All’inizio non pensavo di non piacergli. Credevo anzi che lui fosse molto cortese nel non mettermi pressioni per consumare il matrimonio. “Anna, serviranno ben più dei baci della buonanotte per concepire un erede”, mi ripeteva la mia dama di compagnia giorno dopo giorno. Eppure non mi sono mai preoccupata eccessivamente. Enrico era un buon marito, perché mettersi in allarme? Ho iniziato davvero a comprendere la gravità della situazione solo quando, passando accanto alla biblioteca, lo sentii dire a Cromwell che di giorno in giorno gli piacevo sempre di meno.
Non ho mai avuto molto da offrire ad un uomo. Mi hanno sempre definita di buon carattere e ho un talento per il ricamo oltre che per le carte. Ma tutto ciò in cui le giovani inglesi vengono istruite mi è ignoto. Non so cantare, non so suonare alcuno strumento e in generale non sono colta.
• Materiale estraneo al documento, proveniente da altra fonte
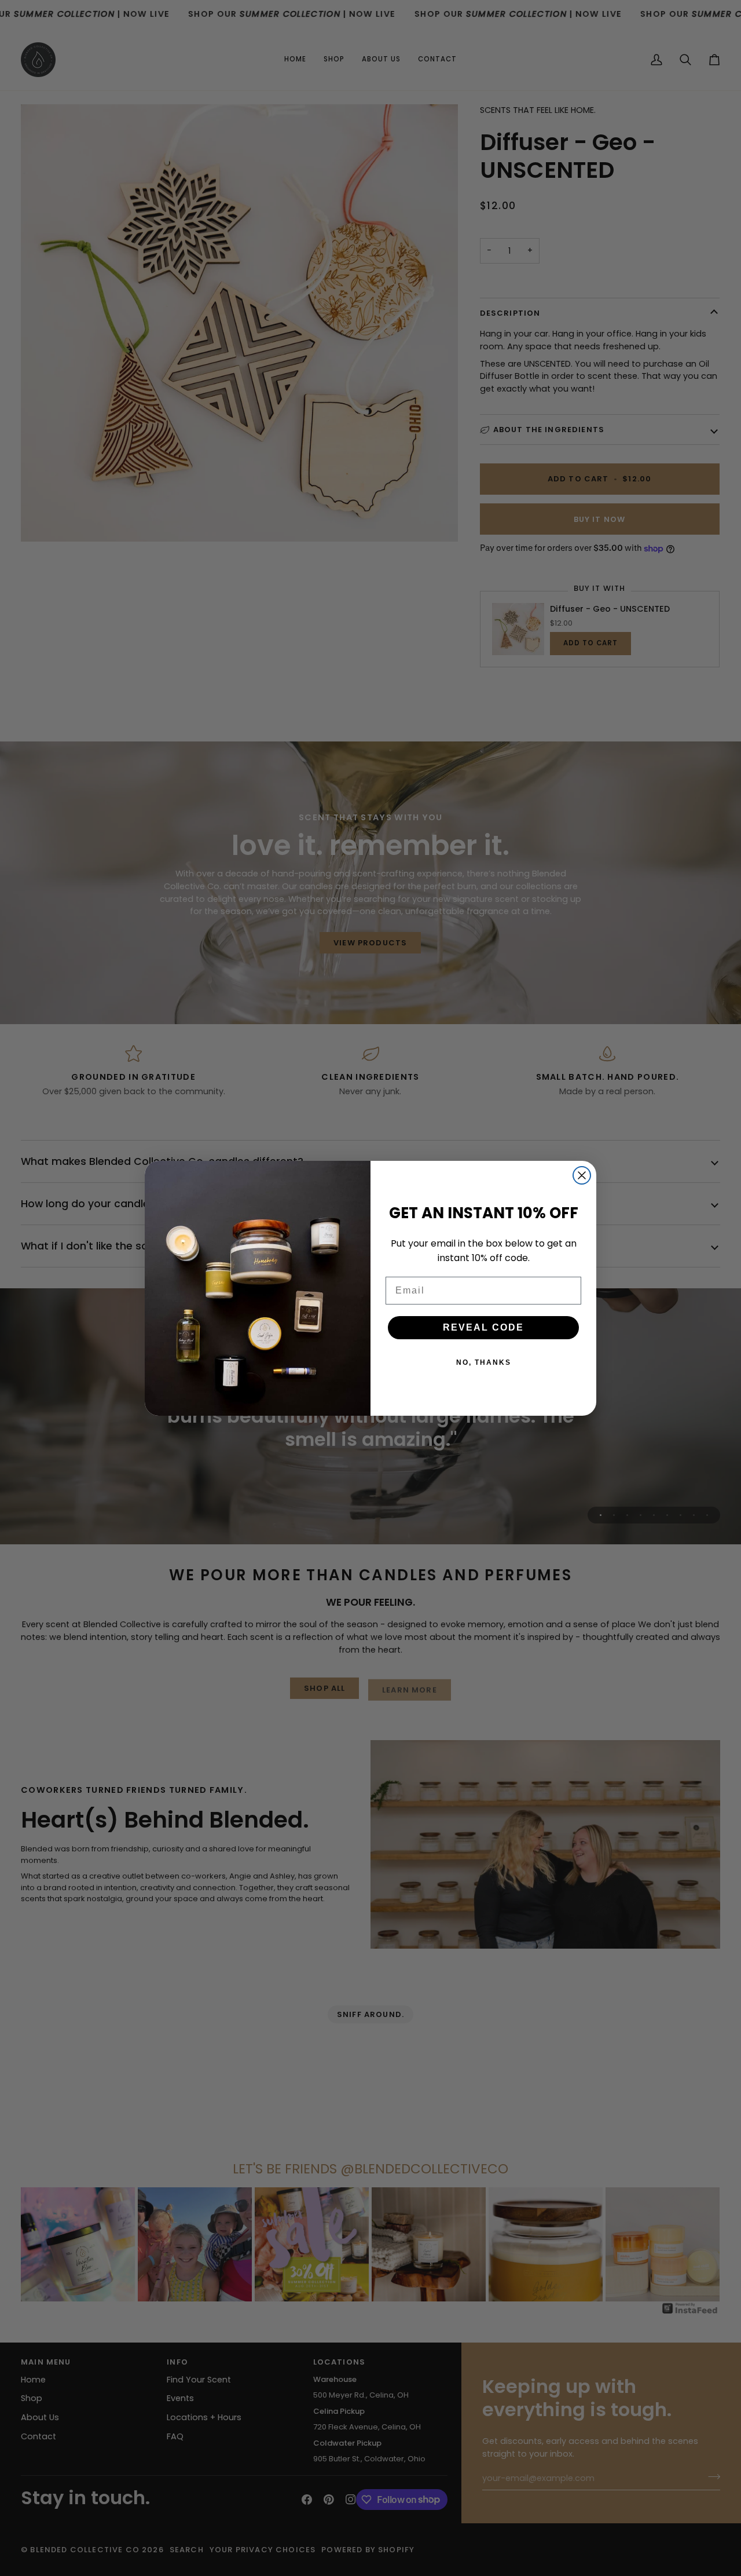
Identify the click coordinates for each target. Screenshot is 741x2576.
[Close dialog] (581, 1175)
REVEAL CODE (483, 1327)
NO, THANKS (483, 1362)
Spesso ho chiesto delle precedenti mogli di Enrico, ma ben di rado mi sono sentita rispondere. Caterina d’Aragona, Anna Bolena, Jane Seymour… Dovevano essere ben più colte e belle di me.
Ho passato intere sere a guardare il mio corpo, centimetro per centimetro, analizzando ogni difetto. Avevo sentito che Enrico si era lamentato dei miei seni e del mio ventre flaccidi. All’inizio mi sembrava che avesse torto. Non ero perfetta, ma mi sembrava di avere delle forme dignitose. Poi, man mano che osservavo il mio corpo, mi sembrava di essere davvero flaccida, molle, una donna già invecchiata. Lo stesso fu per il mio viso. Di minuto in minuto gli occhi si facevano più piccoli, il naso più grande, il mento più sgraziato. Sapendo che mio marito, l’uomo che ogni sera e ogni mattina mi salutava con un casto bacio, mi trovava repellente, avevo iniziato a trovarmi disgustosa anche io.
Le cameriere aprono la porta della mia stanza. Aspettano che io mi lavi il viso, poi iniziano ad intrecciarmi i capelli e a tirare i nastri del mio corsetto.
Non sono arrabbiata per la mia sorte.
Sono malinconica, alle volte. Malinconica perché mi manca il Düsseldorf, la terra dove sono cresciuta, e anche la corte inglese, alla quale mi ero affezionata.
Ho restituito l’anello di nozze. L’ho fatto con un nodo alla gola. Ma sono certa che è stata la scelta giusta. Era il vuoto simbolo di una promessa vana, e spero che come tale Enrico l’abbia spezzato e gettato il più lontano possibile.
So che a breve si sposerà con una delle mie dame di compagnia, Catherine Howard. Molto bella, ma così giovane… Poco più che una bambina, oserei dire. Povera ragazza, chissà cosa ne sarà di lei. Enrico sa essere molto volubile, anche se sono convinta che sia un uomo buono, in fondo.
Vestita e pettinata, scendo le scale.
“Ho un invito a corte per voi, signora”, mi dice il maggiordomo porgendomi un biglietto.
Gli sorrido timidamente e prendo tra le dita la busta sulla quale sono vergate le parole: “All’amatissima sorella del re”.